The Making and Unmaking of a Dullard, his book about his early life which was quoted in Poetic Knowledge, is available in public domain in several places.    I downloaded a copy to my Kindle.

Though he calls himself a "dullard", and he was dropped out of school at age 9 because he was making no progress, I imagine that he was more like one of those "late bloomers" you meet, usually boys, who need a solid grounding in real life before they can do well in academic things.   Dorothy and Raymond Moore often discuss this kind of boy in their books and research about delayed academics.

They call it the Integrated Maturity Level -- when all systems come together to make a "go" and say that it comes at different ages, sometimes not until age 14.    Their recommendations:

  1. Study from a few minutes to several hours a day, depending on the child's maturity.
  2. Manual work at least as much as study.
  3. Home and/or community service an hour or so a day. Focus on kids' interests and needs; be an example in consistency, curiosity, and patience. Live with them!
The focus, for them, is on service, time spent with adults engaged in everyday work, individualized attention, and play (not the electronic kind, but the old-fashioned outdoors Dangerous Book for Boys type play, I imagine).

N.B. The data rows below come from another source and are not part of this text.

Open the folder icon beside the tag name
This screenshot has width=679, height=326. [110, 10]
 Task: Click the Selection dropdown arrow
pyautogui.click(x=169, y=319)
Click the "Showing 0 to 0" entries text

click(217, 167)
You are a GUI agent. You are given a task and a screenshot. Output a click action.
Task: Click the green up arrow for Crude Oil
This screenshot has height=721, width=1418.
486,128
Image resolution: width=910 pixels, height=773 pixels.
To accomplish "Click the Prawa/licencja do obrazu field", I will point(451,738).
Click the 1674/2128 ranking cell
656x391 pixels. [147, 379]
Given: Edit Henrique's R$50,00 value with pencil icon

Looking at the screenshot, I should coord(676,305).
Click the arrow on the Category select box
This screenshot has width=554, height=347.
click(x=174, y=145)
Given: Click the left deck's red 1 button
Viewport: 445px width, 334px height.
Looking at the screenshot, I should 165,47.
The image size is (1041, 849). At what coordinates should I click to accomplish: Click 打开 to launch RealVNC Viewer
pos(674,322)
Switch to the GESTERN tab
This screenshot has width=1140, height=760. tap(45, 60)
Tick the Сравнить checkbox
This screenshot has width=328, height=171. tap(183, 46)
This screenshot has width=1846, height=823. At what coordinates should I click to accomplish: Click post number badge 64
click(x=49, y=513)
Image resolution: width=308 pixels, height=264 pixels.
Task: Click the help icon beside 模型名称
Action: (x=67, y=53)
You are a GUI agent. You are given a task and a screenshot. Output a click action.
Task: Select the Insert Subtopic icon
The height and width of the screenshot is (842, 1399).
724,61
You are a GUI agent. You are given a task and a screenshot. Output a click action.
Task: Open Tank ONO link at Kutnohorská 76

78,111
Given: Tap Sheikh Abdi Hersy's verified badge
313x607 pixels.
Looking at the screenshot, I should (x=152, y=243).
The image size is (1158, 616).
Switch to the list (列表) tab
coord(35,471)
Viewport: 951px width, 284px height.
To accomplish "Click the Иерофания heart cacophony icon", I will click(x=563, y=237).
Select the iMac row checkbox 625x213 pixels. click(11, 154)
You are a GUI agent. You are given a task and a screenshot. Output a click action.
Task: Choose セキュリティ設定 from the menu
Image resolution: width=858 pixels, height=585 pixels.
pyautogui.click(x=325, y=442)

Anyway, since I have a child with developmental delays I thought it would be interesting to read through the book during this summer.   Aidan is fascinated with concrete things, especially working with his hands.  I suspect that he feels the same need as Shields did to develop his concepts of the world through repetition of experience leading to estimative judgment.

3 comments:

  1. This sounds like something I should read. My newly minted 12 yo loves to build and dream - yet academics, not so much. He knows all the titans and gods, yet struggles with memorizing math facts... ah well. It will come.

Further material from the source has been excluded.